All in all, when it comes to food, forgetting “When in Rome, do as the Romans do,” may get you in trouble. Experts pointed out that homemade cured meat may not meet hygienic standards. It would be better to buy cured meat from restaurants or supermarkets that are under the watch of the Department of Health and Mental Hygiene.

Recently, a netizen in New York posted two pictures online of pork and fish hanging outside apartment windows. Many left comments saying that the photos scared them. They called the food “dead meat.” Some worried whether the person’s pets had been murdered. Others wondered whether these were Halloween decorations that were left there for too long. Still, some had hygienic concerns and encouraged the neighbors to call 311 to complain.

Some comments from Chinese people were also critical. “You are in a different country now, you should be considerate of other people’s values and feelings. In America, people like to keep their own yards tidy and clean and they expect their neighbors to do the same. Chinese immigrants should respect the local customs and help to maintain the neighborhoods.”

Making creative use of a balcony – drying pork on the gate. (Photo via World Journal)

Making creative use of a balcony – drying pork on the gate. (Photo via World Journal)

A 311 operator said there seemed to be no law or regulation in the system of non-emergency services prohibiting hanging food outside windows. If the food is for sale, the manufacturer has to apply for a license from the DOH and the food has to pass the agency’s inspections. If people are making the meats in their own yards for their own consumption and their behaviors have no public impact, there should not be interference. But if the landlord or the tenant board of the apartment doesn’t allow food to be hanged outside of windows, they have the right to force the tenants to take it down.

Ms. Li, who runs a Sichuan restaurant on 8th Avenue in Brooklyn, said restaurants normally purchase cured meats from professionals because it takes a lot of work to make them yourself. The most demanding step is smoking the meat. You need to have the wood smoldering in an iron bucket. For air-drying, you need to do it during windy winter days. If you dry it indoors, the room temperature needs to be kept at under 40 degrees. Otherwise, the meat would spoil. These steps can easily irritate neighbors. Also, there is no guarantee on the hygienic quality of homemade cured meats whereas the meats sold in restaurants and supermarkets have to go through inspections from authorities.

Danielle Wong, a nutritionist at the Charles B. Wang Community Health Center, said whether cured meat can meet standards of hygiene depends on how the process is laid out. Normally people have no proper equipment to control the temperature and the humidity, nor do they have sterilization equipment at home. So it is hard for homemade cured meat to meet hygienic standards.
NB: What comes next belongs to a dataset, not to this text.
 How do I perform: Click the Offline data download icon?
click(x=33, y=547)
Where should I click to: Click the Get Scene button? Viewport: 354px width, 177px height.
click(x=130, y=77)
Wong said meat is full of protein. Exposing meat to outdoor air for a long period of time, unless in perfect temperature and humidity, would easily turn it into a hotbed for germs and dust. Although many people don’t feel uncomfortable after eating homemade cured meat, Wong said they are just lucky. Some human organs, such as the stomach, have the function of killing germs. But those who have a weaker immune system, such as children and pregnant women, can get sick. As for the winter tradition of having cured meat for Chinese immigrants, Wong said it is better to buy it at shops. This way, the food is safe to eat and it won’t scare the neighbors.

Mr. Zhang, a Flushing resident, shared his special recipe to make homemade cured meat that won’t conflict with American customs: Marinate the meat first. Then hang it in the fridge for two days. Afterwards put the meat in the oven and roast it at 170 degrees for two hours. Leave it. When it has completely cooled down, roast it for two more hours until the surface is completely dry. This way the high temperature in the oven will kill the germs and the flavor is the same as air-dried meat.